Generating Data Science Project Ideas

Side Projects

Most projects require large teams & expensive software - it's not possible to build a bridge as a lone civil engineer with a laptop and an internet connection. It's different in the world of data science - while extracting large amounts of business value from data science can require a large team, a single data professional is capable of completing a smaller version of what they do in industry on their own.

The data science community is open with data, tools and education - making working on a personal data science portfolio a realistic goal for motivated data professionals.

Work done outside of a company can demonstrating your technical ability and creating content for others to use and learn from. It's also a great way to increase your data science skills for take home tests & professional data science work.

Working on side projects come with a challenge - coming up with an idea. This post outlines a few ways to come up with an idea for your data science project.

Seven Idea Strategies

This post looks at seven strategies for generating data science project ideas - presented in order of increasing difficulty:

  1. A Kaggle competition,
  2. Work on a problem you care about,
  3. Start with an environment and do control,
  4. Reimplement a machine learning paper,
  5. Improve existing work with machine learning,
  6. Curate a dataset,
  7. Build a tool.

Business Context Challenge

One of the challenges of doing a project outside of a company is a lack of business context.

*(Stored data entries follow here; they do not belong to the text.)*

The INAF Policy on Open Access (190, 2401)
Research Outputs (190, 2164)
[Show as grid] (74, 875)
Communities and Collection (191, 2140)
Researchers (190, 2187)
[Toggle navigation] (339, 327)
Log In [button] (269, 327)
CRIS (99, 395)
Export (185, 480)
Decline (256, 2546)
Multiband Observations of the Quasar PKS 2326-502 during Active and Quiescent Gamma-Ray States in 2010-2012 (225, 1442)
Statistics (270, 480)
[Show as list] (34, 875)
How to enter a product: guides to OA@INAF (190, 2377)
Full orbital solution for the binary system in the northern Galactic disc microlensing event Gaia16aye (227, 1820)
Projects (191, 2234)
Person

Business context allows data scientists to make technical decisions. Knowing what the business wants helps a data scientist understand what technical decisions to make.

If the business needs a model that can be interpreted, this narrows the choice of models that a data scientist will consider. If the model needs to run on embedded hardware, deep learning might not be a good option.

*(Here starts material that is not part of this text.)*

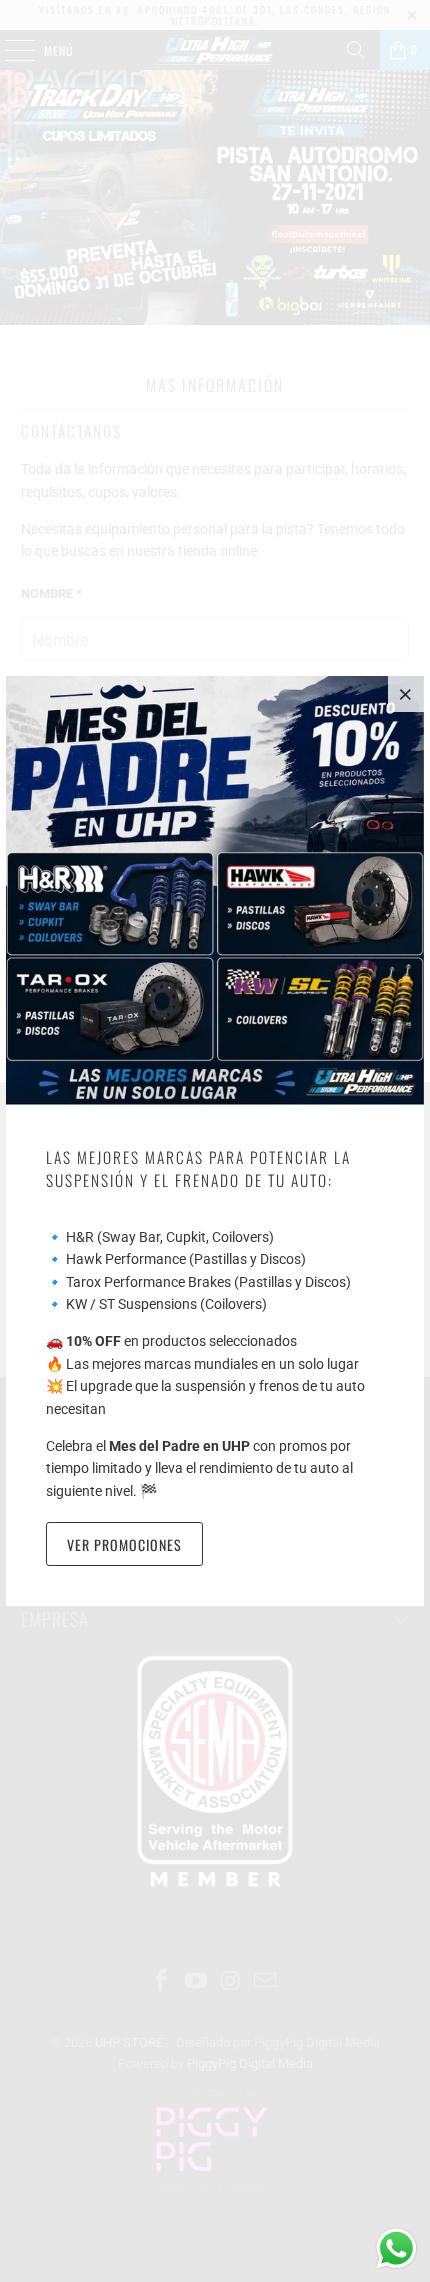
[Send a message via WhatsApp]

A lack of business context means you have choices to make in your project - choices that are usually defined by the business you are working for. It's up to you fill in the gap left by your lack of business context - one way to do this is with your own motivation & goals.

Motivation and Goals

Motivation and goals can be used to fill the business context gap in personal projects.

Instead of making technical decisions with the needs of an employer in mind, you can make technical decisions in the context of your own reasons to do the project. You need to be clear about two things - your motivation and your goals.

Your motivation is about the why - why you want to do a project.

There are a number of reasons why a data scientist will undertake a new project. For those breaking into data science, a project gives a chance to demonstrate their ability and skills. For established data scientists, projects offer the opportunity for learning and continuous improvement, or the chance to contribute to a problem they care about.

Common motivations include:

  • building your portfolio,
  • demonstrating a specific ability to an employer,
  • learning a new language (such as Javascript or Haskell),
  • learning a new technique (like computer vision or probabilistic programming),
  • learning a new library (learning Tensorflow or PyTorch),
  • learning a new tool (such as Docker),
  • contributing to solving real world problem,
  • contributing to scientific literature,
  • earning money by winning a competition.

Be conservative with your motivation - pick only one. While it is possible to work towards multiple motivations at once, it's also possible to get into trouble here. Trying to impress an employer while learning a new language may not end up looking so impressive!

Your goals are about the what - what you want to achieve from the project. A goal is concrete, and should be something you can touch, show or download, such as:

  • a successful job application
  • a well documented Github repository
  • a blog post
  • a downloable dataset
  • a useable tool
  • a Kaggle competition placement

Unlike your motivation, you should have multiple, prioritized goals. For example, if your main goal is a blog post, it's still important to work toward a well documented Github repository.

Don't forget to enjoy your project! Not every moment of your project will be unimaginable bliss (especially if you have to install CUDA) - but there should be moments you enjoy, such as seeing a model learn for the first time, the quality of your code improve, or delight in fixing a bug.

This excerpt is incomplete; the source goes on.